
    Alice Fothergill, "Gender, Risk, and Disaster," pp. 33-56.

      Focusing on gender differences, this article synthesizes the literature on gender, risk, and disasters and presents a comprehensive view of what is known in this area. Data are limited, yet by using a nine-stage typology to delineate disaster preparedness, impact, and recovery, noteworthy findings are documented and discussed. The literature reveals a pattern of gender differentiation throughout the disaster process. The differences are largely attributed to childcare responsibilities, poverty, social networks, traditional roles, discrimination, and other issues of gender stratification. The emergent patterns have important implications, and recommendations for future directions are offered. (AA)

    John J. Beggs, Valerie Haines, and Jeanne S. Hurlbert, "The Effects of Personal Network and Local Community Contexts on the Receipt of Formal Aid During Disaster Recovery," pp. 57-78.

> [Problem statement] Carry the listing of disaster research articles forward from its last line. The items have no connection to the listing of disaster research articles.

> [Provided records]
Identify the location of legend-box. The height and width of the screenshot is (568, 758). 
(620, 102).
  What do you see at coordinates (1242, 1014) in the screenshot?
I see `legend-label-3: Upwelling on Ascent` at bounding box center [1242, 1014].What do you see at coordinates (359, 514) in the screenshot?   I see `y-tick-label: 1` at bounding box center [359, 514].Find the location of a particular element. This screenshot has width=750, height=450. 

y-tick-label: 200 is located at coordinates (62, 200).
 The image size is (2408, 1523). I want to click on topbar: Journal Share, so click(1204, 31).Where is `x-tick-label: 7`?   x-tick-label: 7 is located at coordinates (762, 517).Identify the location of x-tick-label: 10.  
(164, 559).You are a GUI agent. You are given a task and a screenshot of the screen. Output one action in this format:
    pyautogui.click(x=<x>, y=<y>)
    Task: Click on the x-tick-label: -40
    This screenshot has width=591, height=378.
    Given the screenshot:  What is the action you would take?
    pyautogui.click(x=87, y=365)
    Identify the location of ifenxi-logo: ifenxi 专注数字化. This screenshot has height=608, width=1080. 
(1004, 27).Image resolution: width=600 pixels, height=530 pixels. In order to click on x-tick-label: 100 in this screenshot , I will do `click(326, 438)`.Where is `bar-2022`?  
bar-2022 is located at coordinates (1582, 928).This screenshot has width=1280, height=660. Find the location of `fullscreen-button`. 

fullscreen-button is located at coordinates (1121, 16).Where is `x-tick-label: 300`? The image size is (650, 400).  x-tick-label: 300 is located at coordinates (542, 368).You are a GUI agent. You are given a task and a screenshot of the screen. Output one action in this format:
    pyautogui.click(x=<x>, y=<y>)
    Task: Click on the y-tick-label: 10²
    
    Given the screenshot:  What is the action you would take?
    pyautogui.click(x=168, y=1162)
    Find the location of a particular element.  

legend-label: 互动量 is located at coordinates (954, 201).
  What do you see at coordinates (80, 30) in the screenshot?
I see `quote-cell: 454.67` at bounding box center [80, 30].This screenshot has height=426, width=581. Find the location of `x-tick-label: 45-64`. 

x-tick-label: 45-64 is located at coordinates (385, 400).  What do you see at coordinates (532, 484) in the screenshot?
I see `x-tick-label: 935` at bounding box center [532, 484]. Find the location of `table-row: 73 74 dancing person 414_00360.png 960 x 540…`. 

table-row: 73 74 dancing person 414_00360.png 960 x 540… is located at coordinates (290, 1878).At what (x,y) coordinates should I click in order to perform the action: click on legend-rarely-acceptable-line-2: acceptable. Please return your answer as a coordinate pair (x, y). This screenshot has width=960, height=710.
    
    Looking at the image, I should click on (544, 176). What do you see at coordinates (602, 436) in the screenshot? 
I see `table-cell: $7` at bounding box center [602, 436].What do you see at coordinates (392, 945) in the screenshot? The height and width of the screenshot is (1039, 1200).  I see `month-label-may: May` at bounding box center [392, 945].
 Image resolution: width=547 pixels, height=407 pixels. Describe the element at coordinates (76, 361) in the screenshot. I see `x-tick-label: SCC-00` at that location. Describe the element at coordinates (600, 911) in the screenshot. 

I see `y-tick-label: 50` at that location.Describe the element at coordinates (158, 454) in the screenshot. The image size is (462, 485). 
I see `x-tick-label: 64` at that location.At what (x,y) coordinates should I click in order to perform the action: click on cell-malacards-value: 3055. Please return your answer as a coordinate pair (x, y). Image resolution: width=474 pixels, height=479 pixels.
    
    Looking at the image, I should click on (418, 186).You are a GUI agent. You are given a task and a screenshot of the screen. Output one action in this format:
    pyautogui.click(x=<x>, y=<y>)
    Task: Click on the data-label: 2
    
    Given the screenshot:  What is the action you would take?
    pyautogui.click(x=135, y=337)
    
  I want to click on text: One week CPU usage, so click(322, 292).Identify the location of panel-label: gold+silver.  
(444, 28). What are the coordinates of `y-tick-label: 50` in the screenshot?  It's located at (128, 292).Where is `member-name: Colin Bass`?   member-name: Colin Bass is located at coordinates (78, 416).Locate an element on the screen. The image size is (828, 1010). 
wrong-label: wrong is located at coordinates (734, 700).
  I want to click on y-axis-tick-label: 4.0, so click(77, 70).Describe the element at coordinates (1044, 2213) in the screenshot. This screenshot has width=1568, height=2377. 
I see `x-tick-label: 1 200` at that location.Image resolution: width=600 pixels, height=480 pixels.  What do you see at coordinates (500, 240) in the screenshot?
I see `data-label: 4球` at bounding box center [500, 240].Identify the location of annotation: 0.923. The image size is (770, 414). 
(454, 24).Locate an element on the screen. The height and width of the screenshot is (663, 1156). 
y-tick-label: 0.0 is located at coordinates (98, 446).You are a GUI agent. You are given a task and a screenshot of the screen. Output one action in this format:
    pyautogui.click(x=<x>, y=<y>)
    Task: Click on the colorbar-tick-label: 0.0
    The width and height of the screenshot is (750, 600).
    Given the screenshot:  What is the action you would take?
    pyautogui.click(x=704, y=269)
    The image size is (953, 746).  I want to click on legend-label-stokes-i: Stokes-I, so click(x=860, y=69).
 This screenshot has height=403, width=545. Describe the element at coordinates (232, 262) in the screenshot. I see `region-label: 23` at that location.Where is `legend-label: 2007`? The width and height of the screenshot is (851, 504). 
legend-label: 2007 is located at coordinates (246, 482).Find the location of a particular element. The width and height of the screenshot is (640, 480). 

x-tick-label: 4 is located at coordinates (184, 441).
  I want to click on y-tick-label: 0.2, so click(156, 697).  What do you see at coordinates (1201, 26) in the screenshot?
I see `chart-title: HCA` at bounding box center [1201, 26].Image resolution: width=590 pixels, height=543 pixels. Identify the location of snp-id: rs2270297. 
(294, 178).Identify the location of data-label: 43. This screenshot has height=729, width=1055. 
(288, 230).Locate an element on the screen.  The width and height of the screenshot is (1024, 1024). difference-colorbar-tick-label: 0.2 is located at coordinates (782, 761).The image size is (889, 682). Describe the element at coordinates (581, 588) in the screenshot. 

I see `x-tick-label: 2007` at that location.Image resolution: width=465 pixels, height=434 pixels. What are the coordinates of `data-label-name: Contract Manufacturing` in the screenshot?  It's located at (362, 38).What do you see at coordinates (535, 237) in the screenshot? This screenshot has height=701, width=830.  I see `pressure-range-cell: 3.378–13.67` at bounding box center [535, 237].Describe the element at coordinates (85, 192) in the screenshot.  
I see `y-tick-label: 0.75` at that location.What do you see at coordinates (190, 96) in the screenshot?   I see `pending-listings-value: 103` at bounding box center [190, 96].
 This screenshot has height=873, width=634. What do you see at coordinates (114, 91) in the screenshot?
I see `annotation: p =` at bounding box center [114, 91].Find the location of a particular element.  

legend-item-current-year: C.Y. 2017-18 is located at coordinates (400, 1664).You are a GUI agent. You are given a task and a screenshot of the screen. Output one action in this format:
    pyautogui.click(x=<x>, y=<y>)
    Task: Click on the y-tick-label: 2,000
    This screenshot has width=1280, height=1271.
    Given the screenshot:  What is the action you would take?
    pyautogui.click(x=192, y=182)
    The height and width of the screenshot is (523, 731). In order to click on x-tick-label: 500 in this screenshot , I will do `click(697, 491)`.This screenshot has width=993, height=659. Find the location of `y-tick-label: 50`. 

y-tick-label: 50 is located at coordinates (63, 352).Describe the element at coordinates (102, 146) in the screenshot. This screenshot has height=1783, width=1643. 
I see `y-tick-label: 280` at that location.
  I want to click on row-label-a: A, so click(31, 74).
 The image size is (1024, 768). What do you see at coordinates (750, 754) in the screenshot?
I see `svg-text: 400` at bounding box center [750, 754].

> [Exercise output]
      Studies of the response of individuals to disasters have relied primarily on individual factors for explanation. Using data collected in telephone interviews with 594 residents of southwestern Louisiana, we examine the effects of local community and personal network contexts, as well as individual factors on individuals’ use of aid from formal organizations. We find our measures of personal network context affect five of our seven measures of the utilization of formal aid, and that network form effects these outcomes more consistently than network composition does. These effects are generally consistent with our predictions. We also find significant effects of our measure of community context, the level of owner-occupancy in an area. Living in areas with higher rates of owner-occupancy has a positive effect on three of our measures of formal aid. Based upon these findings we conclude that contextual factors exert important effects on individuals’ use of formal aid. We suggest that studies of the provision of aid to individuals by organizations should be supplemented with more detailed studies of the effects of personal network and local community contexts on individuals’ receipt of specific sources of aid from formal organizations. (AA)

    Alan Kirschenbaum, "Residential Ambiguity and Relocation Decisions: Population and Areas at Risk," pp. 79-96.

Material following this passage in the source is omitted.